■ **What you will do**
Display each line in the rows below that includes the string "Projects".
···
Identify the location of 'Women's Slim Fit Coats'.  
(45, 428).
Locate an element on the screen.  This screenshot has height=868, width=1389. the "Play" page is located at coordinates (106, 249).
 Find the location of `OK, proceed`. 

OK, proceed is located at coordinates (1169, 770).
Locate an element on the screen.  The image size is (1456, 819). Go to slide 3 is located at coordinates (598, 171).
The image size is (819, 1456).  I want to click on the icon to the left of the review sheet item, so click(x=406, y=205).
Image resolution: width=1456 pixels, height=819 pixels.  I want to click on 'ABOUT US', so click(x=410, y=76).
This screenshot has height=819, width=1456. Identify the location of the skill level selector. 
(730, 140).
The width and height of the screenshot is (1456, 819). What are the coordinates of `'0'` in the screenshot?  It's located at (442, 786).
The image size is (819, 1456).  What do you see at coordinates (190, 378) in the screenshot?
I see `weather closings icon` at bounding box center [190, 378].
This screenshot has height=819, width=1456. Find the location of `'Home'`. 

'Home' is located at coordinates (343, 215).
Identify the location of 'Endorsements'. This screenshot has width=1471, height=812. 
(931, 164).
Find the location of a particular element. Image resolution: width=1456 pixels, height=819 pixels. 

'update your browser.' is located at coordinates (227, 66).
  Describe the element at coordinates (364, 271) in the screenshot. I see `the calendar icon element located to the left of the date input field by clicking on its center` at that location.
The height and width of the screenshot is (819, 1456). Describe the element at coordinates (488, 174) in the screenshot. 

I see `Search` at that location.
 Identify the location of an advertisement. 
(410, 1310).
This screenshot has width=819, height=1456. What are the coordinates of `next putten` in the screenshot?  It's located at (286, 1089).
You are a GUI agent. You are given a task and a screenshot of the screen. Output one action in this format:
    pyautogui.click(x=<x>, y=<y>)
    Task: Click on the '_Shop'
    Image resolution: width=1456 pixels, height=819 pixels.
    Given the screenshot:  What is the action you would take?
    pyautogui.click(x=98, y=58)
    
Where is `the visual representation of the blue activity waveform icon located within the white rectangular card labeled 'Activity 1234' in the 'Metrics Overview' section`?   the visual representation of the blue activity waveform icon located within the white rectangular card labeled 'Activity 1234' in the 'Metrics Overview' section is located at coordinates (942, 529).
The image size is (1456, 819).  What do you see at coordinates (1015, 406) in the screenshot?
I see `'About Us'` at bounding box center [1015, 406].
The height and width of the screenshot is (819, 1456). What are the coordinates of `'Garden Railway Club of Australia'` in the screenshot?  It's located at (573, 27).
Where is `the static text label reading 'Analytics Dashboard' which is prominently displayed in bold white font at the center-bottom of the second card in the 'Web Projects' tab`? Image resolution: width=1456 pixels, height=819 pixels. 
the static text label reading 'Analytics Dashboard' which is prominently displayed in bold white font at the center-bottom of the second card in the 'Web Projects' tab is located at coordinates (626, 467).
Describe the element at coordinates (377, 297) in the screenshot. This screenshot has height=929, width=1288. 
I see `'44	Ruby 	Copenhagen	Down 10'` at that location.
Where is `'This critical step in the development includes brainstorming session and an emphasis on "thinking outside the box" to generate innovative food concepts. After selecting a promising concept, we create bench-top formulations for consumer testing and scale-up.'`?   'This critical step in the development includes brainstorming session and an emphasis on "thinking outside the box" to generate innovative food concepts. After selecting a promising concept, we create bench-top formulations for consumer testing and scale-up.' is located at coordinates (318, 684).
···
■ **Worked answer**
Where is `the static text label reading 'Analytics Dashboard' which is prominently displayed in bold white font at the center-bottom of the second card in the 'Web Projects' tab`? Image resolution: width=1456 pixels, height=819 pixels. 
the static text label reading 'Analytics Dashboard' which is prominently displayed in bold white font at the center-bottom of the second card in the 'Web Projects' tab is located at coordinates (626, 467).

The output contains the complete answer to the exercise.